Turning Back The Pages

100 years ago ­— 1920

LIME ROCK — Charles Brasie had the misfortune to fracture his right wrist while cranking his car last Friday.

LAKEVILLE —Mrs. George Belcher the type setting machine operator at the Journal Office has been in Sharon Hospital this week to be treated for localized poison caused by the dye in a pair of new woolen hose which she was wearing. She is now doing nicely and expects soon to return to her work in the Journal Office.

ORE HILL — John Miller, Mr. and Mrs. Frank Sherman and family went to Becket, Mass. to spend the holiday with relatives. In that section there is deep snow and fishermen are fishing through the ice.

LIME ROCK — Hilen Eggleston is home for awhile.

 

50 years ago — 1970

SALISBURY —Well-known writer and Salisbury resident Hal Borland announced his resignation from Project CEVAL in a recent letter to CEVAL president Mrs. Bernard H. Flood. Noting the reasons for his resignation, which he termed “effective at once,” Borland stated “I have been disappointed and disillusioned by the almost total lack of accomplishment and the absence of what I would consider an effective program for the future.”

SHARON — Lucinda Milne Monell, daughter of Mrs. Joan M. Monell of Sharon, has been cited as one of the outstanding high school students of English in the country. The National Council of Teachers of English has named her a 1970 national runner-up in its annual Achievement Award competition.

 

25 years ago — 1995

KENT — The Department of Public Utilities Control will convene a hearing next Monday at 1 p.m. in New Britain on a petition submitted by Bruce Adams of Kent asking that calls between all six towns feeding into Housatonic Valley Regional High School be toll free.
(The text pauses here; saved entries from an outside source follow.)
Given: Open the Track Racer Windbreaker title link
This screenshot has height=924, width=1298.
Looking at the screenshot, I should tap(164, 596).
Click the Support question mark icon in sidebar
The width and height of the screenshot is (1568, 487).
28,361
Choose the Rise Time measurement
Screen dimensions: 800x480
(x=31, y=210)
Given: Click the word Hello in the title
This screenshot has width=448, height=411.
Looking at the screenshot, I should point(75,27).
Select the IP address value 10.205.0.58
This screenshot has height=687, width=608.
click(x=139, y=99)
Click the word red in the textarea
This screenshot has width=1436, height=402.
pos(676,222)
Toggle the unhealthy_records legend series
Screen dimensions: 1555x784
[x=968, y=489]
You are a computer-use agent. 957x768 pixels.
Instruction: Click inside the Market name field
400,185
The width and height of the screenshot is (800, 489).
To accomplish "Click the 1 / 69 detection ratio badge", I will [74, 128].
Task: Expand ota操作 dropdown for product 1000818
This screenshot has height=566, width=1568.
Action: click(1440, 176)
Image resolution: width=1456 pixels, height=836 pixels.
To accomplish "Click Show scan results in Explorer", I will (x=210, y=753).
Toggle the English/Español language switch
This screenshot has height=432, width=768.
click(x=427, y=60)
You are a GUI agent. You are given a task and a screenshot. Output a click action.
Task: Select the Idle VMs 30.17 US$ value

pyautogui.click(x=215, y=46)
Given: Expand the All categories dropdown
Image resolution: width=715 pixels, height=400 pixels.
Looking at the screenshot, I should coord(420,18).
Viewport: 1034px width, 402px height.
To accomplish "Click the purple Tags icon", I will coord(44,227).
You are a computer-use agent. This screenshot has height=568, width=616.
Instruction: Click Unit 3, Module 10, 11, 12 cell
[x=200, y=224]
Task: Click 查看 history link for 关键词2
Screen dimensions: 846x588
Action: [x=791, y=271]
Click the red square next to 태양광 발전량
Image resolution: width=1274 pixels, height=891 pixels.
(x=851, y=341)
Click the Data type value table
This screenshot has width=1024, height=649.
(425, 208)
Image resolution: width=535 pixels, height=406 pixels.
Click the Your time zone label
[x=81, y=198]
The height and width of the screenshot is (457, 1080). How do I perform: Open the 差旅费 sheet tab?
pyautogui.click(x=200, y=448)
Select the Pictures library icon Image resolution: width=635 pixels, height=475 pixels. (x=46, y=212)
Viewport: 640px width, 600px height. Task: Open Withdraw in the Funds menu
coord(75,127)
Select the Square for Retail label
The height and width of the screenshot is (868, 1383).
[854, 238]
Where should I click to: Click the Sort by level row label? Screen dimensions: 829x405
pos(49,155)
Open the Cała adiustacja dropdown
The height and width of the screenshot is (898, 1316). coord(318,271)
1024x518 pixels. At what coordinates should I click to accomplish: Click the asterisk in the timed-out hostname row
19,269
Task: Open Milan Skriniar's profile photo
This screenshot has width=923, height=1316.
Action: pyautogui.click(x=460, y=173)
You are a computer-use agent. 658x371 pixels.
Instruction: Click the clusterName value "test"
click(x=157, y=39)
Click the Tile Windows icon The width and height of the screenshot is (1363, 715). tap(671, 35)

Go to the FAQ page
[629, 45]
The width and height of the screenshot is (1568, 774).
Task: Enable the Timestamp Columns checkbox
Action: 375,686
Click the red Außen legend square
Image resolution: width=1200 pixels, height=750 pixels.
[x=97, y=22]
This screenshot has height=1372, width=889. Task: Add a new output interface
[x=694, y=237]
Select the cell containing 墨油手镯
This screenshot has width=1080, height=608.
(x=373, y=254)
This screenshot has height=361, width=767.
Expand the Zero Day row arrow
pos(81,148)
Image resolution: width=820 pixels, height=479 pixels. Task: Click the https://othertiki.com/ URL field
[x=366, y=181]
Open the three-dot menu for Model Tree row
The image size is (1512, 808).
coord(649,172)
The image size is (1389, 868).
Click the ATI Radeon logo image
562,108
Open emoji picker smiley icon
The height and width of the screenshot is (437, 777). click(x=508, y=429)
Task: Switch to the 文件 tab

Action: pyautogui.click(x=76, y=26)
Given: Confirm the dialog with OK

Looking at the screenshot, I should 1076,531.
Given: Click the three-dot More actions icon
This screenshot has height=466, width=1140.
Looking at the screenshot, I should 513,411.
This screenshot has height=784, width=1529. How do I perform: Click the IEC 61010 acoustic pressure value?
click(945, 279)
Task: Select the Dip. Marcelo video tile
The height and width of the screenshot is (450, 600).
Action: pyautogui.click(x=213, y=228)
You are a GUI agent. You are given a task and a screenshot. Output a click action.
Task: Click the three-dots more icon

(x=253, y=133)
Adams last year collected the required 300 petition signatures representing 15 percent of Kent’s telephone subscribers. 

CORNWALL — The Cornwall Bridge Post Office was damaged last Friday when a motorist crashed her vehicle into the building. The driver’s foot slipped, hit the accelerator, and the van smashed into the ramp and railing and plate glass that fronted the modest building on Route 7. The only injury evidently was to Gordon Cavanaugh, who was checking through his mail when the van hit a desk that smashed into his leg, leaving him “black and blue,” he said later.

 

These items were taken from Salisbury’s Scoville Memorial Library, keeping the original wording intact as possible.